Falling chip prices prompt cut in NEC profit forecasts

Japan's NEC Corp has cut its full-year profit forecasts because of a slump in chip prices triggered by the crisis in South Korea…

Japan's NEC Corp has cut its full-year profit forecasts because of a slump in chip prices triggered by the crisis in South Korea, causing some concern in the Irish computer industry.

But industry sources offered reassurance to the company's 500 Irish workers, saying that the crisis is likely to prompt NEC to accelerate the move toward higher value added products rather than cut production.

NEC is the world's second largest producer of semiconductors after Intel. It has been in Ireland for 22 years, operating from its plant at Ballivor in Co Meath.

The company has already said that it has expensive equipment in Japan and Scotland and it is more rational to use it to produce higher value added products.

READ MORE

"We are NEC's main assembly plant for semiconductor products in Europe. As higher value added chips are being produced in Scotland we plan on assembling those for the European market," a spokesman at NEC's Irish plant said.

But he said increased internal and external competition from assembly plants in Asia, which are benefiting from the recent sharp drop in local currencies, made the need for productivity improvement more acute.

"We are actively working to improve plant productivity," the spokesman said.

NEC warned that sales and profits are likely to be lower than expected in the year to March 1998. The company said net profits would be about 45 billion yen (£256 million) compared with a previous forecast of 80 billion yen, while sales were expected to fall to 5,050 billion yen from earlier estimates of 5,350 billion.

"Poor conditions in Japan's economy have affected NEC's personal computers, communications network equipment and other information technology related businesses," the Japanese computer giant said.
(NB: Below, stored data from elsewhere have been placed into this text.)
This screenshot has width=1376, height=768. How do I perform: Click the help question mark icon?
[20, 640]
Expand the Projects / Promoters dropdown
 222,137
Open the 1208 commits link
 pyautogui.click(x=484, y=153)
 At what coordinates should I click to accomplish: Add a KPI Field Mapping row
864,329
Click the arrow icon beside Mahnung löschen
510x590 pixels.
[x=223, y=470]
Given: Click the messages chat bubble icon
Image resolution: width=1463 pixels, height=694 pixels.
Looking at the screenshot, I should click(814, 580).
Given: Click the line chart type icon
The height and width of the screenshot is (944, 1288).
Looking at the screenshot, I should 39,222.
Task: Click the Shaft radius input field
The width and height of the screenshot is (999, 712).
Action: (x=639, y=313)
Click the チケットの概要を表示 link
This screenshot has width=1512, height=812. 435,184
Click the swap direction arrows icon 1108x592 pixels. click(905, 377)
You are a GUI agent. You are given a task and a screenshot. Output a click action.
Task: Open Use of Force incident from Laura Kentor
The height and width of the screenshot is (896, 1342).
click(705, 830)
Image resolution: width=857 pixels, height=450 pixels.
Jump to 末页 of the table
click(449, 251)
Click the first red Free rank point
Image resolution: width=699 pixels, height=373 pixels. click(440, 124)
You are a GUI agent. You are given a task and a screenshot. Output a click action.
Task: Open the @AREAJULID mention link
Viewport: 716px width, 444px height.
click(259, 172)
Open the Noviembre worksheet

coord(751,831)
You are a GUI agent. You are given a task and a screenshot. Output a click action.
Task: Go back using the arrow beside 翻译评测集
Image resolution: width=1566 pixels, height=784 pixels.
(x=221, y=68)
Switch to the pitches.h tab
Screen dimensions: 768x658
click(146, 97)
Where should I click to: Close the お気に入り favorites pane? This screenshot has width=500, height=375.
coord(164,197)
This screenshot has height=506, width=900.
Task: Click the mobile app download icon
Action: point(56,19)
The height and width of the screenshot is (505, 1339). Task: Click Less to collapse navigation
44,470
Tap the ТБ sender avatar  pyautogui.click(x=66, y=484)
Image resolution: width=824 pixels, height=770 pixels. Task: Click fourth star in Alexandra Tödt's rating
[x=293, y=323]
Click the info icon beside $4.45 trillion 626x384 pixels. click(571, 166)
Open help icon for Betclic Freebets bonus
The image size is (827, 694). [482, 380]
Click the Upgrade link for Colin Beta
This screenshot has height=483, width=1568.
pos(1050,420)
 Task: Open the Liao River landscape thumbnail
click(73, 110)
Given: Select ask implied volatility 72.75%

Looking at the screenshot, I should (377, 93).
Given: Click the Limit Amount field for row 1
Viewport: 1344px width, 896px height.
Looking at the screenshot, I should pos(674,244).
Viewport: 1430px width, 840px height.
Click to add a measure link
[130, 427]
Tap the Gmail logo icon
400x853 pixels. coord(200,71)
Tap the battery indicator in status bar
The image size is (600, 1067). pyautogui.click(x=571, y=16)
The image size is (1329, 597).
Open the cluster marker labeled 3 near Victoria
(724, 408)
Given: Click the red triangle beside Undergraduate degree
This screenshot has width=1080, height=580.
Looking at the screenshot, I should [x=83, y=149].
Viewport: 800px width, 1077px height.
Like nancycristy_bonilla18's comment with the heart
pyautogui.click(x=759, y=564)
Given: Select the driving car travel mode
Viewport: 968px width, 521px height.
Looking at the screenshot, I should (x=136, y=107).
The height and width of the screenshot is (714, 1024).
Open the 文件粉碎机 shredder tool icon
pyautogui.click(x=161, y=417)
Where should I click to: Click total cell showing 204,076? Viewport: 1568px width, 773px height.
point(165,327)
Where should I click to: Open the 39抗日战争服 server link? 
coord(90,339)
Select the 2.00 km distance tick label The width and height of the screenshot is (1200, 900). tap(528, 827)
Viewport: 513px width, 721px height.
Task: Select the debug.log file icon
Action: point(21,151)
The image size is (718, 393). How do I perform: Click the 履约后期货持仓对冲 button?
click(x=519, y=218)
NEC's managing director Shigeo Matsumoto said his company was especially hit by "microchip and electronic devices sector deterioration". Matsumoto blamed deteriorated sales and profits in the information and telecom division on domestic telecommunication carriers which had reduced capital spending.

Industry sources say the difficulties in the sector were already well flagged and NEC's profit warning simply confirms the problems facing semiconductor producers following the Korean slump.

There has been a sharp downturn in the memory market which has resulted in the price of current generation 16-megabyte dynamic random access memory chips plunging about 60 per cent since the beginning of last year.

Industry experts say there are three responses to the current crisis in the industry - cut prices and try to trade through it, cut production to stem losses as Hitachi plans to do or accelerate the move to new technology.

Sources say NEC is most likely to opt for the third option, working through the crisis using further investment rather than reducing capital investment or cutting back on production.